Here’s a question that our industry should think hard about in the New Year: When is it appropriate for campaigns or groups to buy broadcast television?
Here’s the simple answer: it’s appropriate when large audience segments can potentially vote for the candidate advertising. For instance, candidates in markets with few political districts should buy broadcast. Candidates in larger markets running for citywide or statewide offices encompassing several districts should do likewise.
But in media markets, or Designated Market Areas (DMAs) in industry jargon, with multiple districts like New York City, which contains 34 congressional districts, or LA, which has 27, campaigns shouldn’t spend their money on broadcast. It’s too much waste for congressional and down-ballot candidates to live with.
Consider this: Fewer than 800,000 live in any CD nationwide and more than 20 million across four states reside in the New York DMA. No individual New York CD population comprises more than 3.5 percent of the DMA.
One percent or an even smaller percentage of the market live in any NY or NJ state legislative district. Yet some candidates for these offices choose to squander money on buys with 99 percent waste.
Every year I watch broadcast stations during election season and cringe when congressional and down-ballot candidate spots air. I live in NY-11, which comprises Staten Island and a small strip of Brooklyn. Each time I view a commercial for a candidate running for a Long Island, New Jersey or Upstate NY office, I yell at my TV, “I shouldn’t be seeing this commercial: I can’t vote for you.”
This isn’t 1970 when broadcast was the rage. Now, candidates have better-targeted options such as local cable, digital, mobile, and social video. Clients shouldn’t waste money on the geographically irrelevant.
Spot cable delivers more localized audiences with much less waste than broadcast. Digital and mobile can geo-target and even serve video ads to individual voters. Despite this, political media buying firms over the last few cycles have increased the money they allocate to this mid-2oth century medium in expensive markets like New York.
My firm did not buy my Congressman Max Rose’s media. Yet friends, family, and acquaintances from Long Island, Jersey, and Westchester are familiar with him because of the ubiquitous TV advertising from both him and his opponent.
Running on broadcast generated the wrong kind of awareness. None of these people are eligible to vote in CD-11 and Rose, who scored an upset win over a Republican incumbent in 2018, wasn’t reelected in November.

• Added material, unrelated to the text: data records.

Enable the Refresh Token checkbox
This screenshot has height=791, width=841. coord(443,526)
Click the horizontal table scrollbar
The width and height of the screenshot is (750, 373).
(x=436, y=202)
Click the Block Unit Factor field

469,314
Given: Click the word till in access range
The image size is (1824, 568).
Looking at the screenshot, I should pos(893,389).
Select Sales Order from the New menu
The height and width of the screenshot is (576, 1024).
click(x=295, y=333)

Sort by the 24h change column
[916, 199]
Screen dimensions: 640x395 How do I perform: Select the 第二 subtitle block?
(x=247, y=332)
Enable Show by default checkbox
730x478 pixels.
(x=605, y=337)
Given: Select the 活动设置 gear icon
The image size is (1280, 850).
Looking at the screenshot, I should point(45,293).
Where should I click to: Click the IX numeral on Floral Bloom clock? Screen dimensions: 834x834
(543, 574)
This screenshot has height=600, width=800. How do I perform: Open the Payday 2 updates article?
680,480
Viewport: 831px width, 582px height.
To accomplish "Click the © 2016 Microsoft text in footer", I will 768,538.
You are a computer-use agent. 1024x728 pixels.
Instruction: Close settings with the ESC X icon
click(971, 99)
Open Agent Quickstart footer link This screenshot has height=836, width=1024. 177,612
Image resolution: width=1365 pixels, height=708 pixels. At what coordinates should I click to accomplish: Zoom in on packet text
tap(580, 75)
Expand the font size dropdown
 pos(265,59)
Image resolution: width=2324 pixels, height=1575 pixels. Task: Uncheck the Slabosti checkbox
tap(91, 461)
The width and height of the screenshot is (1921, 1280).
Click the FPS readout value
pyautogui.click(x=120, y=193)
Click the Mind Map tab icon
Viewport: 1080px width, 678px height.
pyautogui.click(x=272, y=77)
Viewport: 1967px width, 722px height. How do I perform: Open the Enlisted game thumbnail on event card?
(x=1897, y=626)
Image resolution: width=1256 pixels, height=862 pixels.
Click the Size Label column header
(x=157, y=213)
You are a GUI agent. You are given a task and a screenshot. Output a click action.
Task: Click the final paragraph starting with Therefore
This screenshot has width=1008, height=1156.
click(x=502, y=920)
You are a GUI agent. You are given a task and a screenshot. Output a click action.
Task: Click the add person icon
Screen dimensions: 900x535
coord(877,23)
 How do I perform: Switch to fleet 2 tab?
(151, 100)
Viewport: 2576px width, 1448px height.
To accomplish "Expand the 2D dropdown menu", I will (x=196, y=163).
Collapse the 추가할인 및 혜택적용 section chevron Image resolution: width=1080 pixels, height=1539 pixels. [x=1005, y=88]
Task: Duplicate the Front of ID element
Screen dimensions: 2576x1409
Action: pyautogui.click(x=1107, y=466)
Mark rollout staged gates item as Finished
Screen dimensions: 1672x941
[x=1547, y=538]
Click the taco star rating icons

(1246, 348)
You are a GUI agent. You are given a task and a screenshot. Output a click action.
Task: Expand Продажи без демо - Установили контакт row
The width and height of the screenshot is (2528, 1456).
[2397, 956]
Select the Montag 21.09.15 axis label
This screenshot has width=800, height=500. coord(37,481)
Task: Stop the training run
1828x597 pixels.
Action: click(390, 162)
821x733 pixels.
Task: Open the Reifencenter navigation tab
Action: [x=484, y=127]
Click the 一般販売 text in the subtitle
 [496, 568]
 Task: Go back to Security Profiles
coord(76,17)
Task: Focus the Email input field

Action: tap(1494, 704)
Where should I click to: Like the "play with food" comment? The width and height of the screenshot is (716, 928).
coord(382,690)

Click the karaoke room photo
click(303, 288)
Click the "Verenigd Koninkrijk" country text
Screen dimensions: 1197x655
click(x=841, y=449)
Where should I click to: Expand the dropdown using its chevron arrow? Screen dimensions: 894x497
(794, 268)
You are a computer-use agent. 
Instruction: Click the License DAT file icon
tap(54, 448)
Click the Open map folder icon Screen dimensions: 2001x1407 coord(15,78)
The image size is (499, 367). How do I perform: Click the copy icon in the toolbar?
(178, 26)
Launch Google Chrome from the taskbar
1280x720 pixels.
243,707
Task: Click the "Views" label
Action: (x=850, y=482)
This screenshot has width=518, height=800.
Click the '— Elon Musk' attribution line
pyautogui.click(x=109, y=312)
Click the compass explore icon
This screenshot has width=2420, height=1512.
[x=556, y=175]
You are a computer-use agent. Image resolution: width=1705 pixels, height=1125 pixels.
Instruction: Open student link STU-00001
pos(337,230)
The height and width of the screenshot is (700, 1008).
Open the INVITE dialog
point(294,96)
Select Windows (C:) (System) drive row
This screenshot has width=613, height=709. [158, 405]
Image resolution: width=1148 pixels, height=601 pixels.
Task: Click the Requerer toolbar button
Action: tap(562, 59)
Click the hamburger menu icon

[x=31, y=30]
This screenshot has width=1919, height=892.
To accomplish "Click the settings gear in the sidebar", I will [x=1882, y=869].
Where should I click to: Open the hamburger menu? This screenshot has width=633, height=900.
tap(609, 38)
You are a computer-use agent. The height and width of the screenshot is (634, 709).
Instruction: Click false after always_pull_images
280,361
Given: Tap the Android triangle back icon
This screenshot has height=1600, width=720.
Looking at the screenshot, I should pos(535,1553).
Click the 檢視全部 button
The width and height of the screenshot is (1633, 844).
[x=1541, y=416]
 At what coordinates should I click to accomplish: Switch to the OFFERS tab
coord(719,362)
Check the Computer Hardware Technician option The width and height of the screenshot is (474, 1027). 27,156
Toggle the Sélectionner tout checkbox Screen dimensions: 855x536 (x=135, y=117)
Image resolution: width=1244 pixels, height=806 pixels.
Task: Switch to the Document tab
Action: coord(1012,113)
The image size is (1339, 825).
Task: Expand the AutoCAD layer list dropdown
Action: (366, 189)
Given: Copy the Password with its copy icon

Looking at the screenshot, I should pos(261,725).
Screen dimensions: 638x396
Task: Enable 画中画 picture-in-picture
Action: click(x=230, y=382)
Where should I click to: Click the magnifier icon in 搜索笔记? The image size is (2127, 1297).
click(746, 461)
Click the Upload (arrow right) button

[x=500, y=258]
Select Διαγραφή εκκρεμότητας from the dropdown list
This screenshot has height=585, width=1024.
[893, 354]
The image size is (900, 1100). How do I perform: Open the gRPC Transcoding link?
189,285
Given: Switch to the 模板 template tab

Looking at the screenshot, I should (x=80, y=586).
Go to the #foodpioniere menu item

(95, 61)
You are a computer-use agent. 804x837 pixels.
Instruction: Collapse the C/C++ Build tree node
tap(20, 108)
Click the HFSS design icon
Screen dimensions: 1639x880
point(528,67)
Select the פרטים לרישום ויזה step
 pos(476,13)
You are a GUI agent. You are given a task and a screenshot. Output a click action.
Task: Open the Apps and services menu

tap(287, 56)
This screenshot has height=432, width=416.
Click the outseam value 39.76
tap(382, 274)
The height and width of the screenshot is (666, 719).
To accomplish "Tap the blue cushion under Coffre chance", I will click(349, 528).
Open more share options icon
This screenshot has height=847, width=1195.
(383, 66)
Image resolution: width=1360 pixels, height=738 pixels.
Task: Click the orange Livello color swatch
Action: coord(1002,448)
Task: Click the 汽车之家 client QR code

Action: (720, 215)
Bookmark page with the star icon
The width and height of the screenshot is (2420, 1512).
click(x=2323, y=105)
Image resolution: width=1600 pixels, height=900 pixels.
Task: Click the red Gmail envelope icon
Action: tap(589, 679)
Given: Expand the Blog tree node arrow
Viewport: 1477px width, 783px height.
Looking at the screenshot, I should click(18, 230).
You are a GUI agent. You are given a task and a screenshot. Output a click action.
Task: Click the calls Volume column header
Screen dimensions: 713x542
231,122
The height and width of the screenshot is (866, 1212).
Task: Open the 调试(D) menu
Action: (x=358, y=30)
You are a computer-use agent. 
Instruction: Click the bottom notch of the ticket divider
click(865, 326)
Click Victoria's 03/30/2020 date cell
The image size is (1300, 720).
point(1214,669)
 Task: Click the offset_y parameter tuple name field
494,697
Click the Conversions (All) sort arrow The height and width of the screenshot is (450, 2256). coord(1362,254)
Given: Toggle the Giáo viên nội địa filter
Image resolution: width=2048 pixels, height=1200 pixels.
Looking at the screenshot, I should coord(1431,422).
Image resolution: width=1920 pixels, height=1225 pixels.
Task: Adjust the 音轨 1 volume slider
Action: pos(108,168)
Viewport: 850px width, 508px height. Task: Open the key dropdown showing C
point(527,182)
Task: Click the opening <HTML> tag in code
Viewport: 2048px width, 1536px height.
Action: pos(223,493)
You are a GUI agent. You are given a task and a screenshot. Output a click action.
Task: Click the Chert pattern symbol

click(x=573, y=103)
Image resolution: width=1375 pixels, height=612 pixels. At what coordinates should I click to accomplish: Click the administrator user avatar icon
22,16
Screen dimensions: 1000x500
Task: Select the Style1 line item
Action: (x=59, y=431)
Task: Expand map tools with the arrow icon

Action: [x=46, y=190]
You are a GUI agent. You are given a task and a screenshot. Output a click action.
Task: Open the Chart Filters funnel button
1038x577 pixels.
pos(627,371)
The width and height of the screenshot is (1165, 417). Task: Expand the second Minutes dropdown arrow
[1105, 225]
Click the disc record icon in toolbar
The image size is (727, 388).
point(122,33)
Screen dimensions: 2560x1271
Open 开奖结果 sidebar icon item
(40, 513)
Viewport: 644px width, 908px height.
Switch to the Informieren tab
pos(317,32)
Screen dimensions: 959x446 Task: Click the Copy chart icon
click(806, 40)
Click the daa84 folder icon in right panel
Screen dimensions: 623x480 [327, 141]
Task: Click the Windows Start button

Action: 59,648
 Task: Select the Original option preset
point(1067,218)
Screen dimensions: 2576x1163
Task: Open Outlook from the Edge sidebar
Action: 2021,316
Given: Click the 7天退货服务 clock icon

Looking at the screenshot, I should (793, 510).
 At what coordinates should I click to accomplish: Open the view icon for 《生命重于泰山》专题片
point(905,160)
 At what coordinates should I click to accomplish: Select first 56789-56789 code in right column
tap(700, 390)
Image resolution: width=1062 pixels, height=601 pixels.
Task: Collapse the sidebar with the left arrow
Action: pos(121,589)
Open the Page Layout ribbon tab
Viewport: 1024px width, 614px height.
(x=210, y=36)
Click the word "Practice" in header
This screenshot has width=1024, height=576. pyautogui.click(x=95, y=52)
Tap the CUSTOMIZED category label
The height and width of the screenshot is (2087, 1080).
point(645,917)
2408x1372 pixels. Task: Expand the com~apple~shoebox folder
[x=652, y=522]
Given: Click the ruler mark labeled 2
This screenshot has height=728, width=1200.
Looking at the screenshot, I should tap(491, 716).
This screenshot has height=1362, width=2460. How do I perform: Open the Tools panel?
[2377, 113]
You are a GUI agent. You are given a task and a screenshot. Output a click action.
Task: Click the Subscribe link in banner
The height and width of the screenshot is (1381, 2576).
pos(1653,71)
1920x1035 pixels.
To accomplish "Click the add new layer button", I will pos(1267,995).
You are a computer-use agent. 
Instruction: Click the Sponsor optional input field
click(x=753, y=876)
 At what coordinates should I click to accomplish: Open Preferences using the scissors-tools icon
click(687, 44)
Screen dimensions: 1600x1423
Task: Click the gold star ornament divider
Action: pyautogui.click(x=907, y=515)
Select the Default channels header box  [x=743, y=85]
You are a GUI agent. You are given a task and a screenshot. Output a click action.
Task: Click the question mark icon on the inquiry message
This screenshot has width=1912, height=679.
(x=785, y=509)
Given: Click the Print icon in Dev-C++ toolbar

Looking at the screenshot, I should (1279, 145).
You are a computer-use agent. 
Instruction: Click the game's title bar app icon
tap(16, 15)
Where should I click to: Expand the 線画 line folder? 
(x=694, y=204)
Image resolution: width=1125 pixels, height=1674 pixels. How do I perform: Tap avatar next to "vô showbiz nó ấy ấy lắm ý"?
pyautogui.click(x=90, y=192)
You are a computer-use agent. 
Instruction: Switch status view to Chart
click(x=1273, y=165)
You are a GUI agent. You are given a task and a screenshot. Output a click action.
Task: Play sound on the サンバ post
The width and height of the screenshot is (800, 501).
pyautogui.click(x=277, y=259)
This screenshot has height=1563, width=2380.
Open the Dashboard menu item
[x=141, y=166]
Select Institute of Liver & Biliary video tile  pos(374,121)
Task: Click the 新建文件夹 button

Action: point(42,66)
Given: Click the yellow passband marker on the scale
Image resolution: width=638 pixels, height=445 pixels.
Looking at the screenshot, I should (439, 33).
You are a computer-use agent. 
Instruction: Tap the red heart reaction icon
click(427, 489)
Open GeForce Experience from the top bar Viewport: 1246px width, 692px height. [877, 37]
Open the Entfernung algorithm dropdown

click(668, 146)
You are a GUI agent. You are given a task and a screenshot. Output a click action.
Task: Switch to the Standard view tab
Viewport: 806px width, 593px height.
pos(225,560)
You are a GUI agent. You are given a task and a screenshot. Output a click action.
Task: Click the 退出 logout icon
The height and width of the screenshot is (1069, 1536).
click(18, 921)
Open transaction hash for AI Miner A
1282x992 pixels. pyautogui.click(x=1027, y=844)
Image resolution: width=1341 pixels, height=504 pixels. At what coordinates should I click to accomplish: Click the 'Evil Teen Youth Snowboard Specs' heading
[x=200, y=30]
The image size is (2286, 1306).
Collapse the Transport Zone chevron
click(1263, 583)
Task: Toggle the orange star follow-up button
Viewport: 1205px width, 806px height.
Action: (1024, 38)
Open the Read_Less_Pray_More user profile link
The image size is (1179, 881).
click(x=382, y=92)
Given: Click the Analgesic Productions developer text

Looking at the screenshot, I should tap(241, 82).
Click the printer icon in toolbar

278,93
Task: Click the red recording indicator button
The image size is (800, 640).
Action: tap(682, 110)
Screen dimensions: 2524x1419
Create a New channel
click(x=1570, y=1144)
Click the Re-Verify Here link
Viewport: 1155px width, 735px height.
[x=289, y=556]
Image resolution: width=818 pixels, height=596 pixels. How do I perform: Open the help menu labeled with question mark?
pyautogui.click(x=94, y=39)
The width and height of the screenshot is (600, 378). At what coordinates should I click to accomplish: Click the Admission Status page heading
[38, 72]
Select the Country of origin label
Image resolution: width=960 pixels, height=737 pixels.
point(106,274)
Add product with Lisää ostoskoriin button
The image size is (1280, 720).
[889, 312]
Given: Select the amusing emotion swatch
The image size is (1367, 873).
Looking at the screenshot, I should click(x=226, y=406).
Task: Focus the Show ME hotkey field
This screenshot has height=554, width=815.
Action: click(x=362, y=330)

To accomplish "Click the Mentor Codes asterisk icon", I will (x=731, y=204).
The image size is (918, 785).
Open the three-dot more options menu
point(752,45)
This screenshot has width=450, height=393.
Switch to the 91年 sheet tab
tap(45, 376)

Media buying inefficiency was obviously not the only factor in his defeat. His opponent also littered the airways with spots viewable by those geographically ineligible to vote. Still, redirecting resources to reach actual potential constituents instead of pissing away cash on audiences 96 percent out of district could have helped.
It costs an estimated 30-50 times more to reach the same number of in-district voters with broadcast ads than with spot cable or digital video.
Consultants employ this tactic while more efficient options exist. Fundraising is the only motive that has superficial legitimacy but ultimately results in negative return on investment.
The funds raised from out-of-town donations would have to exceed the cost of buying stratospheric airtime. These ads are costly because of waste. It would take a plethora of small contributions and occasional maximum donations to break even. Even if it yielded positive results, the gains wouldn’t be applied to more efficient GOTV or persuasion methods, but to more broadcast.
This reminds me of a vintage 1980s anti-cocaine commercial where the actor repeats, with ever increasing speed, a mantra of: “I do coke so I can work longer, so I can make more money, so I can buy more coke, so I can work longer.” You get the idea.
I’ve ranted about not buying broadcast TV, but let’s be honest, that’s probably not going to stop too many media consultants from going ahead with placements. So for a campaign or group weighing their options, what is the threshold for your consultant to push you into a broadcast buy? The critical mass is subjective. But any district comprising less than 20 percent of total eyeballs should avoid the medium.
Roy Moskowitz is CEO of Staten Island-based Reciprocal Results, a media service company and Democratic Political Consultancy. He hasn’t thrown anything at the TV during political commercials but has been known to hurl things while watching the Yankees, Giants or Syracuse Basketball.